“What if I told you it’s going to be all right? What if I told you not yet?”
It’s this kind of wisdom—sometimes reassuring, sometimes unnerving, but always ominous—that pulses through Black Light, Daniel Alexander Jones’ one-woman mystical cabaret-style show that will run at American Repertory Theater’s OBERON through Sept 29.
The Star of Black Light—and that’s Star with a capital S—is Jomama Jones, an international soul diva (the singular creation and alter ego of Daniel Alexander Jones) who has been called here to be with us “at the crossroads,” Following two engagements at Joe’s Pub and a well-received run Off-Broadway, Jones’ celestial wisdom comes in the form of a musical journey that is said to fuse the black American freedom movement, Afromysticism, and goddess mythology with the musical influences of Prince, Sade, Diana Ross, and Tina Turner.

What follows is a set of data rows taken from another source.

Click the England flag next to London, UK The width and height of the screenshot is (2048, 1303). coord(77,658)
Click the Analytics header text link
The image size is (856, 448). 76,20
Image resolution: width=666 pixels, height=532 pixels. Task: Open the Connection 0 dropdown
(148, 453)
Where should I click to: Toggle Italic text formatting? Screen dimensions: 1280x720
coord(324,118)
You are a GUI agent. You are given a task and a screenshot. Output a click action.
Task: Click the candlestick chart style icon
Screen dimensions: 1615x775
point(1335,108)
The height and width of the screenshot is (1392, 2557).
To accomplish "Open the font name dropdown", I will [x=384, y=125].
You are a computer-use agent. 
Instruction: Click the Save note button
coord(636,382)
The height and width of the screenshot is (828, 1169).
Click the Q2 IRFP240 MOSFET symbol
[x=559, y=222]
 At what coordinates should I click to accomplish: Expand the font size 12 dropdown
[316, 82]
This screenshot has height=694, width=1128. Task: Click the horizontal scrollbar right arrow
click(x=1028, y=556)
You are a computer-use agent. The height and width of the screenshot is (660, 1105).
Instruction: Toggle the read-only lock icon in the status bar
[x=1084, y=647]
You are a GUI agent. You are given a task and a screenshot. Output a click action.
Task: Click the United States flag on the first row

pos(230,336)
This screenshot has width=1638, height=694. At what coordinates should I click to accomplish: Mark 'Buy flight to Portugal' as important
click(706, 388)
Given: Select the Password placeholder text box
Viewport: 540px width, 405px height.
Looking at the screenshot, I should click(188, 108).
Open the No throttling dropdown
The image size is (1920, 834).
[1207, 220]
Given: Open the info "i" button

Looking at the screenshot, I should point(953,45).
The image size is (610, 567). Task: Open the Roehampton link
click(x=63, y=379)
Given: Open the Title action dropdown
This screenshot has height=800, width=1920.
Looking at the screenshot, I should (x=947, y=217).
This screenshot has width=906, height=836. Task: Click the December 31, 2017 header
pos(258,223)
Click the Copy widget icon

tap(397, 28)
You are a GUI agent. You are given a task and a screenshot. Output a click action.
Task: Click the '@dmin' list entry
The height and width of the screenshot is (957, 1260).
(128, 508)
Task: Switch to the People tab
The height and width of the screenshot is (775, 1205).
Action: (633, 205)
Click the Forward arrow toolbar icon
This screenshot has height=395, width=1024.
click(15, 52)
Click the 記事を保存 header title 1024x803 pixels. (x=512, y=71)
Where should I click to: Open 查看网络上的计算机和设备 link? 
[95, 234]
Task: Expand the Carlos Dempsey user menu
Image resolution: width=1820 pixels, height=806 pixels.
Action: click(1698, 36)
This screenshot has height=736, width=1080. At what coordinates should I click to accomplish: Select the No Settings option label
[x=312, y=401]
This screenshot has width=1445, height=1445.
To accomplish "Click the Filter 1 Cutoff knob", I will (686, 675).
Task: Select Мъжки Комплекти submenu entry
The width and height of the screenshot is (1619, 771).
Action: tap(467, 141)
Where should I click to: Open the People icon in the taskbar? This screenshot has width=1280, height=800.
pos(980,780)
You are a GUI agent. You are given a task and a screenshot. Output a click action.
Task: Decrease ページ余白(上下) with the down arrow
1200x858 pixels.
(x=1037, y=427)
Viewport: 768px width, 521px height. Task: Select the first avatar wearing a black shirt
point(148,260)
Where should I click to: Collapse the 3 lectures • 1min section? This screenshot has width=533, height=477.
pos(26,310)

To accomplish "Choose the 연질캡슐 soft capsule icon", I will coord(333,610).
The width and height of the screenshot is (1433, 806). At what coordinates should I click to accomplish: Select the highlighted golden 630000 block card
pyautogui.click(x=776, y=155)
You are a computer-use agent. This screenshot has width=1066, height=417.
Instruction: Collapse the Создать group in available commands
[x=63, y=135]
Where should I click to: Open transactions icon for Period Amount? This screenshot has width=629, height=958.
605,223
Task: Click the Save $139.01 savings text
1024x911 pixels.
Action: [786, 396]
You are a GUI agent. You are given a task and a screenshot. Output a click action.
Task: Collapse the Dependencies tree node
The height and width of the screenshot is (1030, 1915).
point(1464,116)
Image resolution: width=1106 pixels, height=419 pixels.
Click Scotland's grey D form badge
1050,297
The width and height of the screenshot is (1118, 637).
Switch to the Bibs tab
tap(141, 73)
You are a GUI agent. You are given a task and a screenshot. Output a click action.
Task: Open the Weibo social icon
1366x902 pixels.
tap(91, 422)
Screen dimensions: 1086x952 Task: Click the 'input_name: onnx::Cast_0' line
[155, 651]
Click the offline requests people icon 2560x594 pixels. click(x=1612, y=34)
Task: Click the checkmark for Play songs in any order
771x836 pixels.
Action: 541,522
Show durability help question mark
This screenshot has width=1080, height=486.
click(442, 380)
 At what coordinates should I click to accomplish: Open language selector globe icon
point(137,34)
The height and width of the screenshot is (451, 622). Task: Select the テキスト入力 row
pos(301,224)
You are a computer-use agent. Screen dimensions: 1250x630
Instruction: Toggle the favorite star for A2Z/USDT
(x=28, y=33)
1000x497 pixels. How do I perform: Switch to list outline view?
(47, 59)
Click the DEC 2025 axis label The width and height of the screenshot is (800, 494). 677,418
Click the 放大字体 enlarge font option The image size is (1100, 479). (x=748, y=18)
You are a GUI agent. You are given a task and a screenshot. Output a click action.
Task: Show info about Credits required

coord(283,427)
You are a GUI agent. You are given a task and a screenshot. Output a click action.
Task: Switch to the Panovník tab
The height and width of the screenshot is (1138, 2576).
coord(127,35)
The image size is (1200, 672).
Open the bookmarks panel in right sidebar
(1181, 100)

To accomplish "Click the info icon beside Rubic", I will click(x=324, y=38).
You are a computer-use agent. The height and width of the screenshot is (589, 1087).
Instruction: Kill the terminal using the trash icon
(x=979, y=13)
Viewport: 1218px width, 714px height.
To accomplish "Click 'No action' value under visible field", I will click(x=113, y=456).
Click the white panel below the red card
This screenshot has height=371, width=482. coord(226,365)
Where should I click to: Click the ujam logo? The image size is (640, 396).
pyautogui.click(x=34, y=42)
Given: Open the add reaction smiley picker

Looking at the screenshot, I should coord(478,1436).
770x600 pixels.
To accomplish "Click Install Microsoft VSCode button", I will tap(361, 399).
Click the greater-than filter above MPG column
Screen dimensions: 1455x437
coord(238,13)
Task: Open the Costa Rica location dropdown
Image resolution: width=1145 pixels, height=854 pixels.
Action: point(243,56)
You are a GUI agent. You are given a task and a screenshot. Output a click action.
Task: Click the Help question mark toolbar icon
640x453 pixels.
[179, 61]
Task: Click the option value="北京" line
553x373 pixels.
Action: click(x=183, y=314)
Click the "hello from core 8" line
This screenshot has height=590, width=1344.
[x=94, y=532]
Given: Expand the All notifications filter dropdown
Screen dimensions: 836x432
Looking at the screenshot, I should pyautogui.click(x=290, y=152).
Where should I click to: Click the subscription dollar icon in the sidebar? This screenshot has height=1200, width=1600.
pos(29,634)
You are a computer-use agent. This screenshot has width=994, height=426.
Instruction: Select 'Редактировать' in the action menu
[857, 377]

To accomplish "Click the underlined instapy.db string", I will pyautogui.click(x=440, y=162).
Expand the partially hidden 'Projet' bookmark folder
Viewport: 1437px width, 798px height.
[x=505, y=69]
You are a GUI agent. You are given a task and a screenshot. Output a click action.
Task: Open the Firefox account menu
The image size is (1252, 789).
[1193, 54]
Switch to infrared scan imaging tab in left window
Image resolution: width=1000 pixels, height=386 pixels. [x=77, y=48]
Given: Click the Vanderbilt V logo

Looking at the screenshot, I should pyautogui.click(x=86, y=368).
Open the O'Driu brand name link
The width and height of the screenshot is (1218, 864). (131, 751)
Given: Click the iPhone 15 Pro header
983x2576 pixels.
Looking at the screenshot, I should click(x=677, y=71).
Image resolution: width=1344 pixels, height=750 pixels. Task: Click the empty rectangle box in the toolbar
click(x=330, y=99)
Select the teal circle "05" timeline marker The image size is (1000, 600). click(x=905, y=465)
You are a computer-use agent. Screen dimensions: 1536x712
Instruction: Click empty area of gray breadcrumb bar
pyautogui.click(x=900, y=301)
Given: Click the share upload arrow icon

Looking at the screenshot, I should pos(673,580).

Throughout Black Light, and interspersed with lots of music, Jomama tells two general stories: one about a poster of Prince that lands her and her girlfriends in trouble with a grade school teacher, and the second about her trips down south as a child to visit her Aunt Cleotha, a formidable, mysterious woman with a mangled arm who never seems to sleep. The stories don’t ever really meet—and because of that the evening is somewhat less obviously satisfying than it might be—but Black Light is best experienced if you think of it as a vibe rather than a play with a solid throughline. The stories ramble and frequently get bogged down by too many words, which makes it hard to always get lost in the moment, but there are plenty of magical moments, all of which add up to a theatrical event that is unlike anything you’ve experienced before.
There were several audience members around me at Friday’s press opening that were both visibly and audibly overcome by some of the more tender moments in the show. Despite Black Light being all about Jomama—and let’s face it, it’s impossible to take your eyes off of her—it really is the communal experience of the piece that ended up carrying the most weight, the feeling that we were all locked together in this dark nightclub, all hurtling through space toward—or away—from the same things.
The original songs (written by Jones along with Bobby Halvorson, Laura Jean Anderson, Dylan Meek, and Josh Quat) are surprisingly forgettable given the musical influences that they are said to be inspired by. The most successful moments in the show—musical or otherwise—are the quietest ones, such as when Jones recounts the night she joined Aunt Cleotha and her shotgun on the porch at 2 am and learned the truth about what happened to her mangled arm.
Whether we learn something from Jomama or whether we are just generally better for having been in her presence is not all that clear. Despite Black Light’s slippery, just-out-of-reach nature, it is a captivating tonic for our time. And just as Aunt Cleotha taught Jomama all those years ago on her front porch, we, too, learn that if we stare into the dark for long enough, all sorts of things will be revealed.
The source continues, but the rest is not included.